• [Data provided]:
++++++++

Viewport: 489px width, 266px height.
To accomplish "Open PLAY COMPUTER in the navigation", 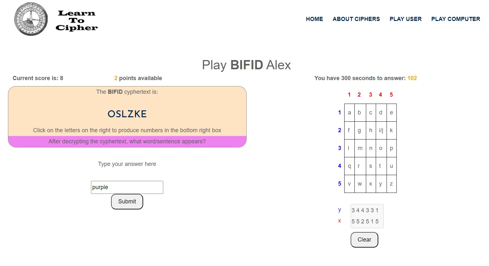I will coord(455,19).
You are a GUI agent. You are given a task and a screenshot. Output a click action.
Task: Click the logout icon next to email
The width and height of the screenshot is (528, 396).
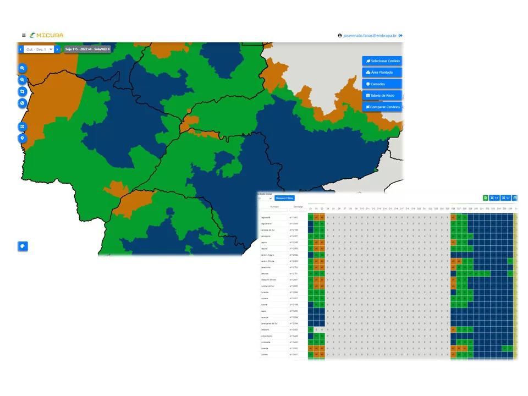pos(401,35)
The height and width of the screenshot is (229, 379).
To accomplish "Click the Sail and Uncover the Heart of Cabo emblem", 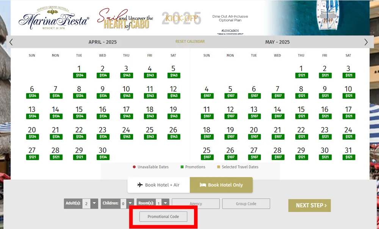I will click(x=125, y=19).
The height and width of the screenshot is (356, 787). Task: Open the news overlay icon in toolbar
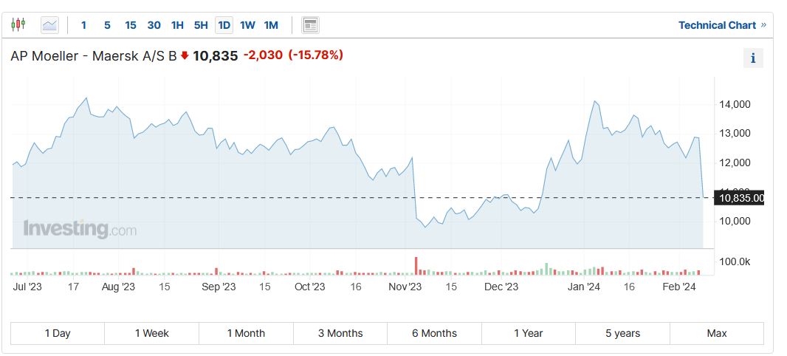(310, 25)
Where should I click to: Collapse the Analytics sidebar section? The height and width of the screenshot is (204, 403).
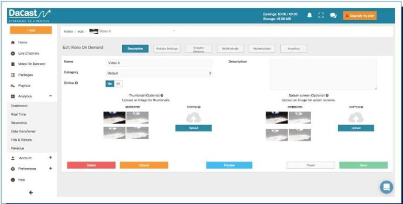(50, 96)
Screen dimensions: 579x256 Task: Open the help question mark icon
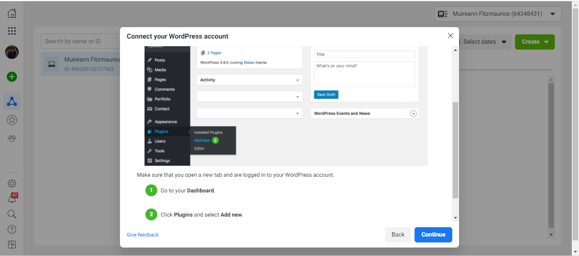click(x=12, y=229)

++++++++

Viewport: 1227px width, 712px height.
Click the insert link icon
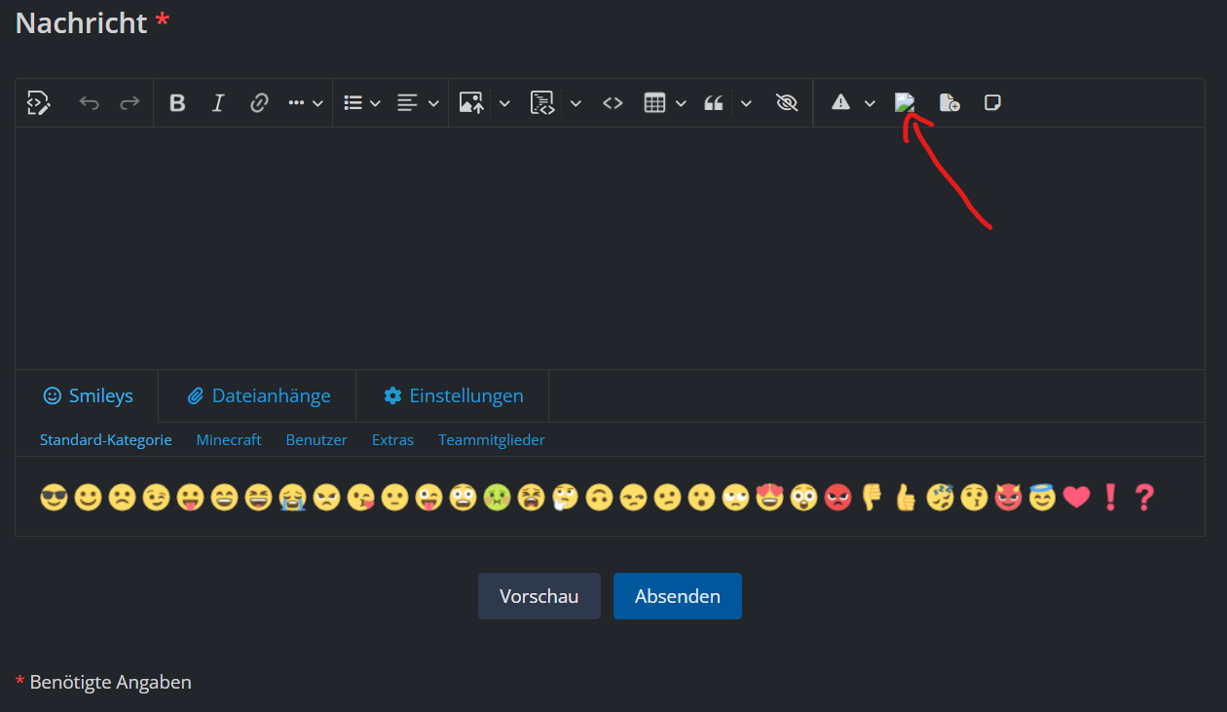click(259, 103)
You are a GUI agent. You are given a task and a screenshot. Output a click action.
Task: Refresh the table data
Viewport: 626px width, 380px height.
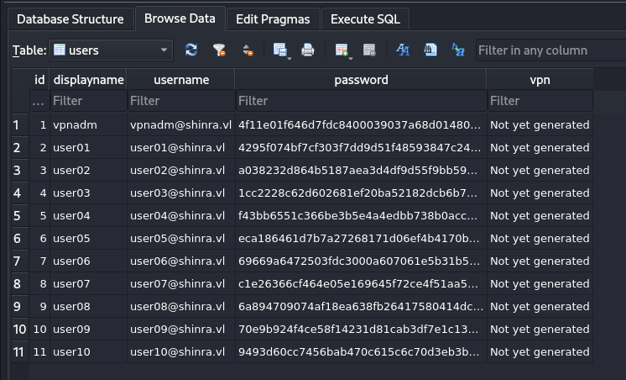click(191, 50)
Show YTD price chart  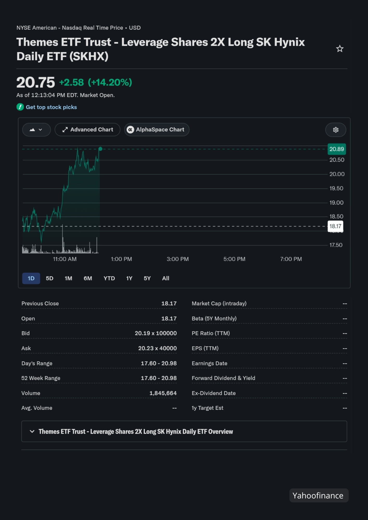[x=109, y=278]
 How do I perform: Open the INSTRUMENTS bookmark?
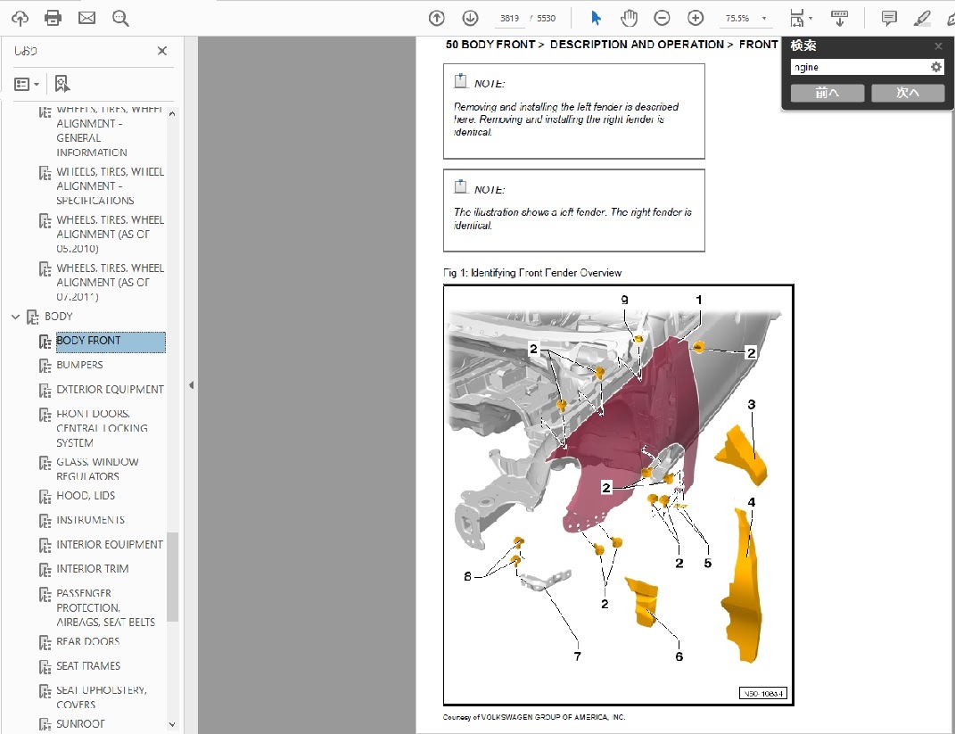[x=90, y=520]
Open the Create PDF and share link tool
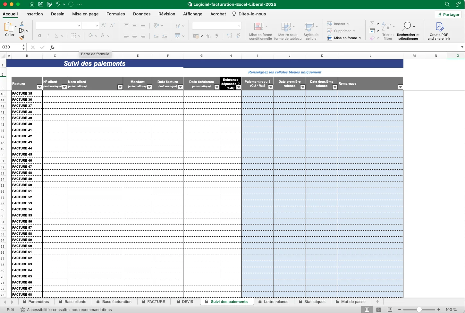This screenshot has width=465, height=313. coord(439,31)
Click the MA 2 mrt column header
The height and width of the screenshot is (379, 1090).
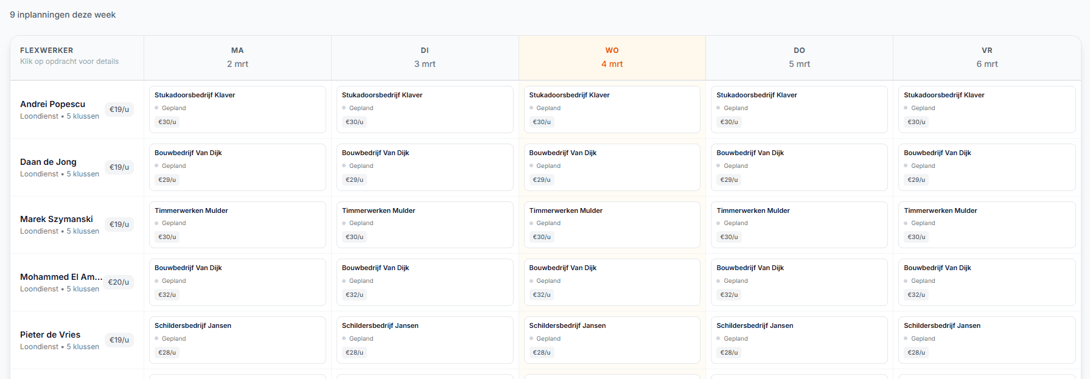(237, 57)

++++++++

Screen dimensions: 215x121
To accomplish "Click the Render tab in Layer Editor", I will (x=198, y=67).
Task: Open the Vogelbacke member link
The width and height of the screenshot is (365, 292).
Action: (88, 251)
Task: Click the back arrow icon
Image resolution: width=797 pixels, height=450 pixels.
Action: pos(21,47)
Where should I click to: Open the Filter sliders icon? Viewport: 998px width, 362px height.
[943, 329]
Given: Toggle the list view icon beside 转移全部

++++++++

• [Your objective]: Could you restate word for word the lines above from the one containing "The width and height of the screenshot is (365, 292)." through the one containing "Given: Toggle the list view icon beside 转移全部", both included, and nothing else?

• [Reply to the exercise]:
The width and height of the screenshot is (365, 292).
Action: (88, 251)
Task: Click the back arrow icon
Image resolution: width=797 pixels, height=450 pixels.
Action: pos(21,47)
Where should I click to: Open the Filter sliders icon? Viewport: 998px width, 362px height.
[943, 329]
Given: Toggle the list view icon beside 转移全部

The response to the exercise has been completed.